Schenectady County

New Thai restaurant bringing the heat

If you like what you eat at the Pho Queen, they’ll teach you how to cook it. The new Thai restaurant
Naphalak 'Gaan' Fuino, owner of Pho Queen at 602 State St. in Schenectady holds a specialty dish called drunken noodles. A Vietnam native and a huge fan of noodles, Fuino plans to conduct cooking classes, starting April 10.
PHOTOGRAPHER:
Naphalak 'Gaan' Fuino, owner of Pho Queen at 602 State St. in Schenectady holds a specialty dish called drunken noodles. A Vietnam native and a huge fan of noodles, Fuino plans to conduct cooking classes, starting April 10.

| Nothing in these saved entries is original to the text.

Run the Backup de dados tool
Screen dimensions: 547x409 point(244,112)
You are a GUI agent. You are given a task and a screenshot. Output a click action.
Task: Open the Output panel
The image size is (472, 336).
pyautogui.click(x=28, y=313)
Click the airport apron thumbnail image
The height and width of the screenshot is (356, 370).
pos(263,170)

If you like what you eat at the Pho Queen, they’ll teach you how to cook it.

The new Thai restaurant is planning to offer its first cooking class as it nears the anniversary of its first month in operation.

Owner Naphalak “Gaan” Fuino and chef Lom Xayvongsa are the entire staff of the restaurant at 602 State St. It takes its name from the Vietnamese word for “soup,” even though Fuino is Thai, Xayvongsa is Laotian, and the food they prepare is Thai with a Chinese influence.

“Pho” has better name recognition than “noodle soup,” Fuino laughs — “a lot of people know pho!”

She said it’s her favorite food. “I am a noodle person. I could eat noodles all the time. I had a dream to have noodle soup when I started,” she said, but when it came time to design a menu, she realized “we have to have other things, too.”

And so they do: a small but varied list of rice, meat and seafood dishes, with vegan and gluten-free options for those who desire them. There is no beer or wine, yet, but a license to serve has been requested.

Thai cuisine is known for spicy heat, and in fact Xayvongsa set a Gazette writer to coughing as he fried up a batch of drunken noodles Thursday. But Fuino said everything can be made mildly too, and she puts fiery condiments on the table for diners to boost the heat as they like.

Along with spice, Thai cuisine is noted for its depth and complexity — the curries alone come in a broad range of flavors, colors and ingredients, and they’re just the base for the rest of a dish. Fuino said even a roasted duck requires a bunch of ingredients. She hopes to demystify things a bit with her classes. “We are going to present Thai food,” she said, adding that she’d thought about doing classes in a school setting. “Now I don’t have to, I have my own kitchen.”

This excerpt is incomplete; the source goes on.